Many younger Americans grew up on books that taught them right from wrong, how to respond to evil, and the courage of fighting for a greater cause. They involve a demonic force that frightened the masses. There was a resurrection of sorts. They included death and prophecy. There was a Chosen One. And, of course, there was magic.
In fact, according to Tara Isabella Burton at Religion News Service, the Harry Potter series may have replaced the Bible as a foundational text. Her argument isn’t entirely rhetorical, either.
… Sixty-one percent of Americans have seen at least one “Harry Potter” film. Given that just 45% of us (and a barely higher 50% of American Christians) can name all four Gospels, it’s no stretch to say that Gryffindor, Slytherin, Ravenclaw and Hufflepuff are better known in American society than Matthew, Mark, Luke and John.
And when it comes to millennial religious “nones,” its moral teachings are certainly no less known or espoused than the Good Book’s. Rowling’s narrative is the story of the redemption of perceived outsiders — the children of mixed Muggle-human families from the vengeance of the wizarding elites, who slur the Muggle-born as “mudbloods.” House elves, a species consigned to servitude, reveal their dignity through their bravery.
Author JK Rowling has previously alluded to the fact that Christianity inspired her series, though she tried to downplay any overtly religious angles in the book.
I sometimes wonder just how much conservatives banning these books on the basis of “witchcraft” only heightened their appeal to the kinds of young readers who might have otherwise ignored the series.

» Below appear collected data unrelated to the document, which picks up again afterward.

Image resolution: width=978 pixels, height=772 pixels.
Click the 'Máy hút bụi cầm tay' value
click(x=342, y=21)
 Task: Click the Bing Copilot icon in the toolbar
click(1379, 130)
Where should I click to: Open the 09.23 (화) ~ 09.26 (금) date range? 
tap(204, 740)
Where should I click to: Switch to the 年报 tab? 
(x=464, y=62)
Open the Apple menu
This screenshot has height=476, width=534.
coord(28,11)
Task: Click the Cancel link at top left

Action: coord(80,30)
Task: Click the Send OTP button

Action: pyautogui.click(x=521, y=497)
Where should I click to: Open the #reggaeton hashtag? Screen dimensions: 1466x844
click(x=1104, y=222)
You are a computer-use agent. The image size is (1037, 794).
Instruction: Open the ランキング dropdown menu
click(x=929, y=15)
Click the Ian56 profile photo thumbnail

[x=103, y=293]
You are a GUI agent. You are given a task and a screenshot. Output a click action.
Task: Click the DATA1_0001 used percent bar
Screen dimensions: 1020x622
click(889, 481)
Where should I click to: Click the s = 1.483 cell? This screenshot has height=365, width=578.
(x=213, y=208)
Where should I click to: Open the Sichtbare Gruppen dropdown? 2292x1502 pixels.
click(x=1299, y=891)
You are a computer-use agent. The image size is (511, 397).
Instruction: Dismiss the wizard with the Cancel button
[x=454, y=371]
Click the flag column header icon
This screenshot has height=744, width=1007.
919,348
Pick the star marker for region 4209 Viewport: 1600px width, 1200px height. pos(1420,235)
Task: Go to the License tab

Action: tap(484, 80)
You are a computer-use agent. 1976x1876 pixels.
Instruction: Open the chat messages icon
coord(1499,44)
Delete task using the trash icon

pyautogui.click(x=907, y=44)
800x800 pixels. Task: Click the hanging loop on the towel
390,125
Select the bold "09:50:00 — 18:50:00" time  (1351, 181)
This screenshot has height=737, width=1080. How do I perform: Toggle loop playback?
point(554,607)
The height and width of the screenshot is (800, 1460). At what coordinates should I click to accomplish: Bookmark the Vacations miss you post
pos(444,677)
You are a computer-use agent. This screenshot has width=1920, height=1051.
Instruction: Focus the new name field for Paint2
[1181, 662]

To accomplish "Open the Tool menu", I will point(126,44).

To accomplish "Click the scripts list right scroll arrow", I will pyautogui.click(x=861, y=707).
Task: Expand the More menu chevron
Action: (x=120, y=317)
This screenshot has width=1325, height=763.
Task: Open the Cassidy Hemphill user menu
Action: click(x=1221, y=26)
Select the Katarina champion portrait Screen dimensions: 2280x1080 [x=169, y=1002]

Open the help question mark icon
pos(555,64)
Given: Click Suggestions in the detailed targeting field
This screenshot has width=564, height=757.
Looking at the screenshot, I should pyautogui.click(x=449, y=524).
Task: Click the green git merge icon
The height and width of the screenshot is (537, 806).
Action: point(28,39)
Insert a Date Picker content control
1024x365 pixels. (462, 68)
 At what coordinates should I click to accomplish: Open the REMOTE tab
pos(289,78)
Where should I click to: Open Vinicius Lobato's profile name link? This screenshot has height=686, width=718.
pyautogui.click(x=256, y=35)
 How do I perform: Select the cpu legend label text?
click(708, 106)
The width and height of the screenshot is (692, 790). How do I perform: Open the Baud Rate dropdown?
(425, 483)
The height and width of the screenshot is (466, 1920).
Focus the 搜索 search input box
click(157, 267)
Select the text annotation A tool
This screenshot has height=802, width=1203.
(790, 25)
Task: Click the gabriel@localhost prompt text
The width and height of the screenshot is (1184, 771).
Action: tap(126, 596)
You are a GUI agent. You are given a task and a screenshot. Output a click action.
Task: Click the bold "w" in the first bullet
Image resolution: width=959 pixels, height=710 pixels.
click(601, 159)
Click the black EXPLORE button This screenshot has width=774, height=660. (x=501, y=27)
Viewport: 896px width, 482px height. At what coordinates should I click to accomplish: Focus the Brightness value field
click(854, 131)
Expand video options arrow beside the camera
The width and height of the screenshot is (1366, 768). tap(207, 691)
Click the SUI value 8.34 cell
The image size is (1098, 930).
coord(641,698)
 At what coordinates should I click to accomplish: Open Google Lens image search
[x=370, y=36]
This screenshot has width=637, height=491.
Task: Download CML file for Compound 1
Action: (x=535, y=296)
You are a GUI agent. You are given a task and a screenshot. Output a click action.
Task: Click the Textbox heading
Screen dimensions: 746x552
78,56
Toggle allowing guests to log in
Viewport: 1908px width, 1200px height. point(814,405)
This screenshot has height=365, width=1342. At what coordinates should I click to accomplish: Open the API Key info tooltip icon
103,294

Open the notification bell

Time and again, rather than diluting people’s interest, banning books or otherwise forbidding people from reading them has only increased their notoriety.
The Harry Potter books will never be considered Gospel Truth to the majority of Americans, but if nothing else, they encouraged an entire generation of kids to enjoy reading while teaching them how to be a decent human in the process. That’s not nothing.